He’s in his eighties, looks fifty, grew up living a very healthy lifestyle, eating a vegetarian diet with no stimulants or depressants and is the epitome of health. No part of me thought he was having a heart attack, so I said "Come on in and let me check you out."

I took his blood pressure, which was 123/73. That’s what you would expect from a healthy athlete in his early twenties. Then I used my hands to scan the pressure over his organs. His spleen, and especially pancreas were very inflamed. An inflammed pancreas usually indicates eating too much sugar. When I palpated them, they were swollen. The spleen/pancreas meridian was pushing more than twice as far out past his auric field than his other meridians. His adrenal glands, which rule the three-heater meridians with their three warming spaces in his torso were also quite inflamed. That probably represented all the anxiety he was having regarding his heart hammering away in his chest.

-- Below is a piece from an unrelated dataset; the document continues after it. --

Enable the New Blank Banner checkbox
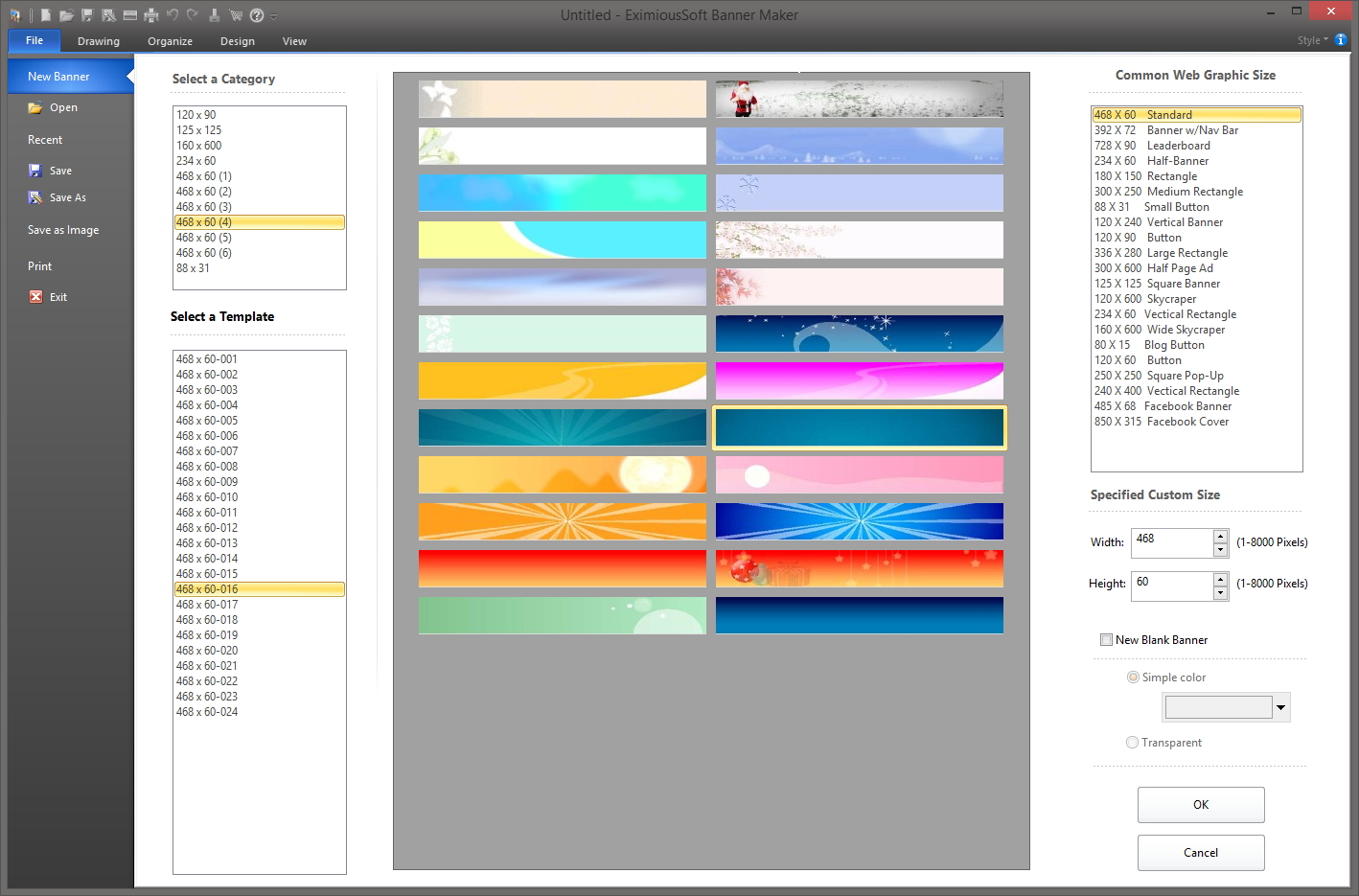The width and height of the screenshot is (1359, 896). pyautogui.click(x=1107, y=639)
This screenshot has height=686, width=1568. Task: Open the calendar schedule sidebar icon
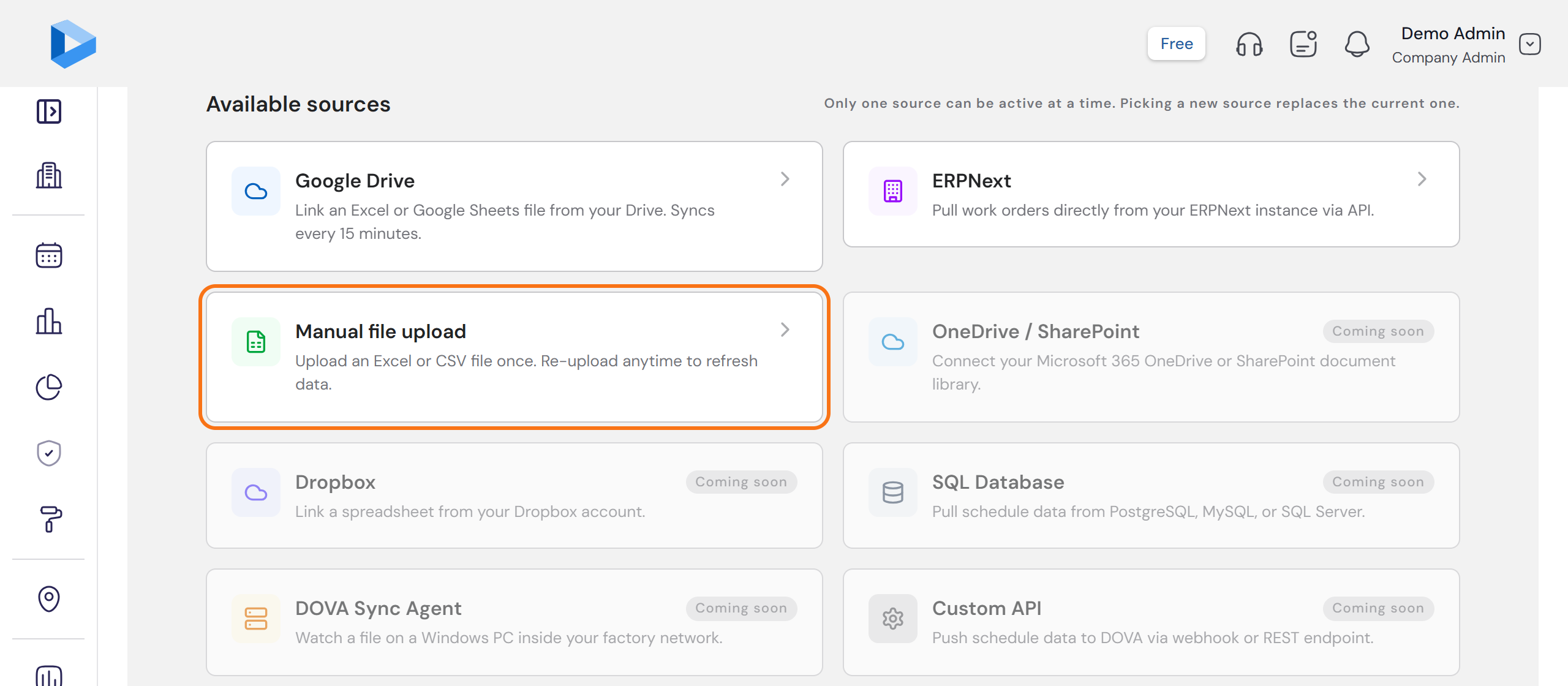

I asked him what he just ate. His wife/best friend had recently died, which was like having half his heart yanked out by the roots, and some friends had adopted him. They invited him to have breakfast at an I-Hop restaurant, the kind of place he never goes to, where he had blueberry pancakes with lots of sugary blueberry sauce and coffee with cream and sugar. For his well-tuned system, this was as far from normal as he could go.

I said, “You damn fool. You just threw your body into such severe hypoglycemia that you did not have enough blood sugar energy to even breathe, much less drive your car. When your blood sugar levels dropped down so far that you didn’t have enough energy to even drive your vehicle, your adrenal glands pumped out so much adrenalin that it plunged your body into 'fight, fright, flight' mode. That’s what caused your heart to feel like it was hammering away in your chest. Having lost your best friend recently makes your body less able to handle such sugary excesses; and the coffee with cream and sugar took you way over the line.”

While I was balancing his central and governing meridians, I apologized for calling him a fool on top of his obvious distress. He said, “That’s all right John. I like it better when you give it to me straight.” I told him that until he got past his grief, his body would not be able to assimilate that kind of sugary food, the kind of food he never previously would have eaten.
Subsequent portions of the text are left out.